Samoa Peninsula Swell Statistics, February: All Swell – Any Wind
This picture describes the variation of swells directed at Samoa Peninsula through a typical February. It is based on 1808 NWW3 model predictions since 2007 (values every 3 hours). The wave model does not forecast surf and wind right at the coast so we have chosen the best grid node based on what we know about Samoa Peninsula. In the case of Samoa Peninsula, the best grid node is 33 km away (21 miles).
The rose diagram describes the distribution of swell sizes and swell direction, while the graph at the bottom shows the same thing but without direction information. Five colours illustrate increasing wave sizes. Blue shows the smallest swells, less that 0.5m (1.5 feet) high. These happened only 8% of the time. Green and yellow represent increasing swell sizes and red represents highest swells greater than >3m (>10ft). In each graph, the area of any colour is proportional to how commonly that size swell was forecast.

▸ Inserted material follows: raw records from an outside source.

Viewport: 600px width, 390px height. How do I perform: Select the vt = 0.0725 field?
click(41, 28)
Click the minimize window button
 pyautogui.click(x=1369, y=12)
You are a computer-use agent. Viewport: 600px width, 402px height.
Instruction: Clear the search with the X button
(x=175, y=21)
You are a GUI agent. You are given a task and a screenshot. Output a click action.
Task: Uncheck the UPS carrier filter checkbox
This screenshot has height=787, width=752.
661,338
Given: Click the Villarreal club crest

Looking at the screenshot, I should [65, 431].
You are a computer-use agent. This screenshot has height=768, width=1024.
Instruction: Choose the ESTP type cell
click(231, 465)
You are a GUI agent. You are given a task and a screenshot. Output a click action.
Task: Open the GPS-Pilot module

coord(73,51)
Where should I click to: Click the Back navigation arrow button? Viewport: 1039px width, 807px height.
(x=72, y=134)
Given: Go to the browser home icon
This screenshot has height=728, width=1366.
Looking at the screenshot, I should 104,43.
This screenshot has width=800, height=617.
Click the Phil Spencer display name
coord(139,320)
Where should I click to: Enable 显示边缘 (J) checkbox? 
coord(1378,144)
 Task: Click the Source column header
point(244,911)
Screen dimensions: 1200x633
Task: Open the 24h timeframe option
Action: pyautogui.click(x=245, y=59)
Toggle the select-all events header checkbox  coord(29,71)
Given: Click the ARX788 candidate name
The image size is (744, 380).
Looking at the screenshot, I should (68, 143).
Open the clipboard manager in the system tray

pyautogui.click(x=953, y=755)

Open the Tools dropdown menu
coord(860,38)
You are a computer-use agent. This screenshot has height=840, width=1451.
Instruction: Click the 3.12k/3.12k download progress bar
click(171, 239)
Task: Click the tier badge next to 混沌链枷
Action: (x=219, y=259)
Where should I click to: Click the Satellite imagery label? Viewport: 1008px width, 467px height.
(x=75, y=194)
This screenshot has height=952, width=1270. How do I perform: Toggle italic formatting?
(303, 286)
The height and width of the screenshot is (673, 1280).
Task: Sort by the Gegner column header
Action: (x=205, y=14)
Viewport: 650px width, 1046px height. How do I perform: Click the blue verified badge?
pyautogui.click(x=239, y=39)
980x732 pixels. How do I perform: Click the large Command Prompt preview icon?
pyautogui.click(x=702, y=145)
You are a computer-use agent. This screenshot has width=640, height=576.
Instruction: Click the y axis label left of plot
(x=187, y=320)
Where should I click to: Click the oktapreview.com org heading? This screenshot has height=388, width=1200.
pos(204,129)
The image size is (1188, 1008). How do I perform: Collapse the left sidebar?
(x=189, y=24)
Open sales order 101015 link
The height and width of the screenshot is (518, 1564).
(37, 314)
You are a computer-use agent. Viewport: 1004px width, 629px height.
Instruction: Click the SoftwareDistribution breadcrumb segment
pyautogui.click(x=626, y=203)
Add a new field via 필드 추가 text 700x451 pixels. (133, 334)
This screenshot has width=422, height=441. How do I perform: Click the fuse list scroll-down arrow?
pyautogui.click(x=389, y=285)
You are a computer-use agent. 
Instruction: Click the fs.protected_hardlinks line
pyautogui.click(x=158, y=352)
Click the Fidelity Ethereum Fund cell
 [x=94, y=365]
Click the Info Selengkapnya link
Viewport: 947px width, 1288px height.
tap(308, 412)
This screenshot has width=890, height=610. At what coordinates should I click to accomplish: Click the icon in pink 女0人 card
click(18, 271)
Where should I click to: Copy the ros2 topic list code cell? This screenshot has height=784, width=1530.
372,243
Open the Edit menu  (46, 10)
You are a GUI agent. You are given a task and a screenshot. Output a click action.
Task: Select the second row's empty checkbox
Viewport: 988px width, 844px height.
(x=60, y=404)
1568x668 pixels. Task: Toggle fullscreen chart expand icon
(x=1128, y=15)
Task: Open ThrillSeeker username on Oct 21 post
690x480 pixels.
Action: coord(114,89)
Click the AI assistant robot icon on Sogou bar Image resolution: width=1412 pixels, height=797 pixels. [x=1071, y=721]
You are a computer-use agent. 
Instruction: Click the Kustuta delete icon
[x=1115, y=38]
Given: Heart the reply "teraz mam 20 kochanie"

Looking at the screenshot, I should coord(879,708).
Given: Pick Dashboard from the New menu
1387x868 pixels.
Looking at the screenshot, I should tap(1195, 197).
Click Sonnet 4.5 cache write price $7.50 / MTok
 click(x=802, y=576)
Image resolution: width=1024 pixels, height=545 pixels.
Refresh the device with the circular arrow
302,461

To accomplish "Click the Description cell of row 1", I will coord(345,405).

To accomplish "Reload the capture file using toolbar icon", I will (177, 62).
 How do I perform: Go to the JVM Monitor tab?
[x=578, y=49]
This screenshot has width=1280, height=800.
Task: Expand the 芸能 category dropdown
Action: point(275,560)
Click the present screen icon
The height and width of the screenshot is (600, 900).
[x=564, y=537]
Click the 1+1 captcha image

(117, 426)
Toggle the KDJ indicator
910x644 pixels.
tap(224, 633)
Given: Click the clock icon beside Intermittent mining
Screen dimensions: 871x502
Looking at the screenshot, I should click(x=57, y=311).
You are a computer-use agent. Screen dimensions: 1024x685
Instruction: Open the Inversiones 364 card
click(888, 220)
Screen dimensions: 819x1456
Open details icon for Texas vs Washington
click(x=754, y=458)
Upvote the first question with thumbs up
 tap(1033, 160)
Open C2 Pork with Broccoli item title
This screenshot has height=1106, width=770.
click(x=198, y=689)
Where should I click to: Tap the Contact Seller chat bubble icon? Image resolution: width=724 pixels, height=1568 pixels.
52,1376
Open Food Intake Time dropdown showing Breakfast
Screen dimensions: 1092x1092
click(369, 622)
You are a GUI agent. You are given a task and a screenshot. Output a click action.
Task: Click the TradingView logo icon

The diagram implies that the most common swell direction, shown by the largest spokes, was WNW, whereas the the dominant wind blows from the WSW. Because the wave model grid is out to sea, sometimes a strong offshore wind blows largest waves away from Samoa Peninsula and offshore. We lump these in with the no surf category of the bar chart. To simplify things we don't show these in the rose diagram. Because wind determines whether or not waves are surfable at Samoa Peninsula, you can load a different image that shows only the swells that were forecast to coincide with glassy or offshore wind conditions. Over an average February, swells large enough to cause good for surfing waves at Samoa Peninsula run for about 91% of the time.
IMPORTANT: Beta version feature! Swell heights are open water values from NWW3. There is no attempt to model near-shore effects. Coastal wave heights will generally be less, especially if the break does not have unobstructed exposure to the open ocean.